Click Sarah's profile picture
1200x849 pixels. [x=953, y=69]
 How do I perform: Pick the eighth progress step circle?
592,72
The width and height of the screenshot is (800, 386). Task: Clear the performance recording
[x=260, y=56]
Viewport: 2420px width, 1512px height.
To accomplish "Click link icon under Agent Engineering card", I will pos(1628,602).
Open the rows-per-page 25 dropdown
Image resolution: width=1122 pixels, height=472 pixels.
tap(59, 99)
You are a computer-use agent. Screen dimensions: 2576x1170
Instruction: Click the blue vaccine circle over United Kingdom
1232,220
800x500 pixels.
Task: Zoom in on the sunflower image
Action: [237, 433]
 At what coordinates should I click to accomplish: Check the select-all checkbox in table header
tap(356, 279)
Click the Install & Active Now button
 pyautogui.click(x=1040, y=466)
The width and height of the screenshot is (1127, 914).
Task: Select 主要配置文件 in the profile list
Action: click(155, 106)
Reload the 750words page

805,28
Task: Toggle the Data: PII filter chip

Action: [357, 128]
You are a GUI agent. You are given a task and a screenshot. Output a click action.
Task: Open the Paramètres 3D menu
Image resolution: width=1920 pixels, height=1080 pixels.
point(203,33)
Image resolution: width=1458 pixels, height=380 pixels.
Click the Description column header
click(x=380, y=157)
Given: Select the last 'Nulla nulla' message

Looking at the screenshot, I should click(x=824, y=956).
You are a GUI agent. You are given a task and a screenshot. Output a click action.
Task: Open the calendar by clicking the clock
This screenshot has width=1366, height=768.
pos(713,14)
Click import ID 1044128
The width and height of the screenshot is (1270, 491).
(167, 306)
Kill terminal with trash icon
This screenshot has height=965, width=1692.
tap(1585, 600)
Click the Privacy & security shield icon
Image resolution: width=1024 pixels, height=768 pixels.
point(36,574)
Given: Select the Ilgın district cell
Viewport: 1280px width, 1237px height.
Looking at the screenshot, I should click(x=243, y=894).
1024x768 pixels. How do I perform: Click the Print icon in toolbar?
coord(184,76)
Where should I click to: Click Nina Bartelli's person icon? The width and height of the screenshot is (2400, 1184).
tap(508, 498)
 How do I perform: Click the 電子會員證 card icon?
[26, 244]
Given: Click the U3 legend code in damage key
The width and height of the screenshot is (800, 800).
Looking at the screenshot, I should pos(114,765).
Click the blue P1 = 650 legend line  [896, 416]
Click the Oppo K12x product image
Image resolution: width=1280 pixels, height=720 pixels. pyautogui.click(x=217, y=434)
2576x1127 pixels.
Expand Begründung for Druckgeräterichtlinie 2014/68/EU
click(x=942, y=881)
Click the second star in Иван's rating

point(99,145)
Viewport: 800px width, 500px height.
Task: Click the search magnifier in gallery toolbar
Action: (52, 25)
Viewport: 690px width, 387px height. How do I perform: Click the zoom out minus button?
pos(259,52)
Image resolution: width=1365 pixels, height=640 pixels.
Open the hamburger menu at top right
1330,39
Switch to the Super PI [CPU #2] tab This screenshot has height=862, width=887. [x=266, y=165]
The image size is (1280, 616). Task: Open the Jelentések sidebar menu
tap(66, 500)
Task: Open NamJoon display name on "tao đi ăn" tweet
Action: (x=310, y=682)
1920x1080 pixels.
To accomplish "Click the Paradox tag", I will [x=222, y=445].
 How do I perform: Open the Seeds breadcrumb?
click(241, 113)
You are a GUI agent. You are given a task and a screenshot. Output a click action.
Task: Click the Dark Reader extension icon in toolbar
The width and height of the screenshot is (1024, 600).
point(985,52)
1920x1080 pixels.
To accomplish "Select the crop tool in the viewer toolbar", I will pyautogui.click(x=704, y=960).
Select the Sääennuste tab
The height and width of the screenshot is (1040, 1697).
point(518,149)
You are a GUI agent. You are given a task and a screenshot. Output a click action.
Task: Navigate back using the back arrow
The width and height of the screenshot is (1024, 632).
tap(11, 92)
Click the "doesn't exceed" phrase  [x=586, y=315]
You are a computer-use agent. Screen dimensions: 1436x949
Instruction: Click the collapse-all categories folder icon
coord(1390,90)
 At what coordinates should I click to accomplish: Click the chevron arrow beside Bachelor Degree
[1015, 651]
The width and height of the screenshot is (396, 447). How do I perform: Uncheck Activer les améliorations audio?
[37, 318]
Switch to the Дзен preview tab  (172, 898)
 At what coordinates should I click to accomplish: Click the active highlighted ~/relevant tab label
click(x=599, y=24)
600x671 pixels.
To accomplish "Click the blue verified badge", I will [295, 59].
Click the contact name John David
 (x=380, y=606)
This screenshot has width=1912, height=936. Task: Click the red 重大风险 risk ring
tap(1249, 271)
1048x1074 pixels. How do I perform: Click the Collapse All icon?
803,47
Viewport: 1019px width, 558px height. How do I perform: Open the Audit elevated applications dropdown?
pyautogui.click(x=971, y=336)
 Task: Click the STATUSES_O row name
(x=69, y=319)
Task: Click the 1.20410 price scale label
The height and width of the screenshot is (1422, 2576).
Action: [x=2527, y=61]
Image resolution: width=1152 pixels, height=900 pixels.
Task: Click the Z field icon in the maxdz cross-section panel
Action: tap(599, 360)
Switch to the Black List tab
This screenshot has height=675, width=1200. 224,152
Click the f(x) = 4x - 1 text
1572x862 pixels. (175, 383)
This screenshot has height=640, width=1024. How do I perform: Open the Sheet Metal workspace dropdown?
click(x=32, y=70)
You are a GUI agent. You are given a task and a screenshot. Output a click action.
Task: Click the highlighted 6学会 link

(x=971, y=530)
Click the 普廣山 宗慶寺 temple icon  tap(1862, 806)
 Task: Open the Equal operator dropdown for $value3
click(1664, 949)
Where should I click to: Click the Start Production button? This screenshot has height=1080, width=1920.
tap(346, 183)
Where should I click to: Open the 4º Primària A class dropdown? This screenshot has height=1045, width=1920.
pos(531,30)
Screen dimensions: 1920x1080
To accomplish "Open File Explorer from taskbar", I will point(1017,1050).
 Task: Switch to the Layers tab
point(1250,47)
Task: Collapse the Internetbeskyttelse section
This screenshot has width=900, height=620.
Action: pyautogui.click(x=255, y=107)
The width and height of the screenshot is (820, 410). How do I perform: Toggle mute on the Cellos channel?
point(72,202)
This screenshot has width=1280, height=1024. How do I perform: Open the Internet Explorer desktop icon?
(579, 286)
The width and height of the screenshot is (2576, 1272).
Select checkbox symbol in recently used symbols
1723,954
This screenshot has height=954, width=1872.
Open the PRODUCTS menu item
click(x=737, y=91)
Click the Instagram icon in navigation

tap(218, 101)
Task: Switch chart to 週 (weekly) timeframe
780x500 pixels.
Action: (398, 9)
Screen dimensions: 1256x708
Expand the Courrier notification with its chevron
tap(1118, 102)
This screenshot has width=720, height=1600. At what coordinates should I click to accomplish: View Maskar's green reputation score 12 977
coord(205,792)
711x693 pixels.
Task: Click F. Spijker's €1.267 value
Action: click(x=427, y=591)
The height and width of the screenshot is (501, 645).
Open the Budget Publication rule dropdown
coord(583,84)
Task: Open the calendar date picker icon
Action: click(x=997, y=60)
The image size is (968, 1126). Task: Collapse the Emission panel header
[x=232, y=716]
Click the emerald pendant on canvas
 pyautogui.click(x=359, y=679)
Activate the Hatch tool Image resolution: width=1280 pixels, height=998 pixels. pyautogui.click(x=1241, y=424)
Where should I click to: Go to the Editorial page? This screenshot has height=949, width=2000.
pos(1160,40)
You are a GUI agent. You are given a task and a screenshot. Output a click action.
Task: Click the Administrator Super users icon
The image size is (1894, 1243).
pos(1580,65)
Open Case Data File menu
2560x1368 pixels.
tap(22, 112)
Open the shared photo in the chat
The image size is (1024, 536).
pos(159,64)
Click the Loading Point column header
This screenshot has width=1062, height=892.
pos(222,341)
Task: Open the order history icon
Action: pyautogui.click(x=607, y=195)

--------------------------------

Print every line from the one with "Viewport: 2420px width, 1512px height." to the one with "Looking at the screenshot, I should click(x=824, y=956).", both included, with no changes.

Reply —
Viewport: 2420px width, 1512px height.
To accomplish "Click link icon under Agent Engineering card", I will pos(1628,602).
Open the rows-per-page 25 dropdown
Image resolution: width=1122 pixels, height=472 pixels.
tap(59, 99)
You are a computer-use agent. Screen dimensions: 2576x1170
Instruction: Click the blue vaccine circle over United Kingdom
1232,220
800x500 pixels.
Task: Zoom in on the sunflower image
Action: [237, 433]
 At what coordinates should I click to accomplish: Check the select-all checkbox in table header
tap(356, 279)
Click the Install & Active Now button
 pyautogui.click(x=1040, y=466)
The width and height of the screenshot is (1127, 914).
Task: Select 主要配置文件 in the profile list
Action: click(155, 106)
Reload the 750words page

805,28
Task: Toggle the Data: PII filter chip

Action: [357, 128]
You are a GUI agent. You are given a task and a screenshot. Output a click action.
Task: Open the Paramètres 3D menu
Image resolution: width=1920 pixels, height=1080 pixels.
point(203,33)
Image resolution: width=1458 pixels, height=380 pixels.
Click the Description column header
click(x=380, y=157)
Given: Select the last 'Nulla nulla' message

Looking at the screenshot, I should click(x=824, y=956).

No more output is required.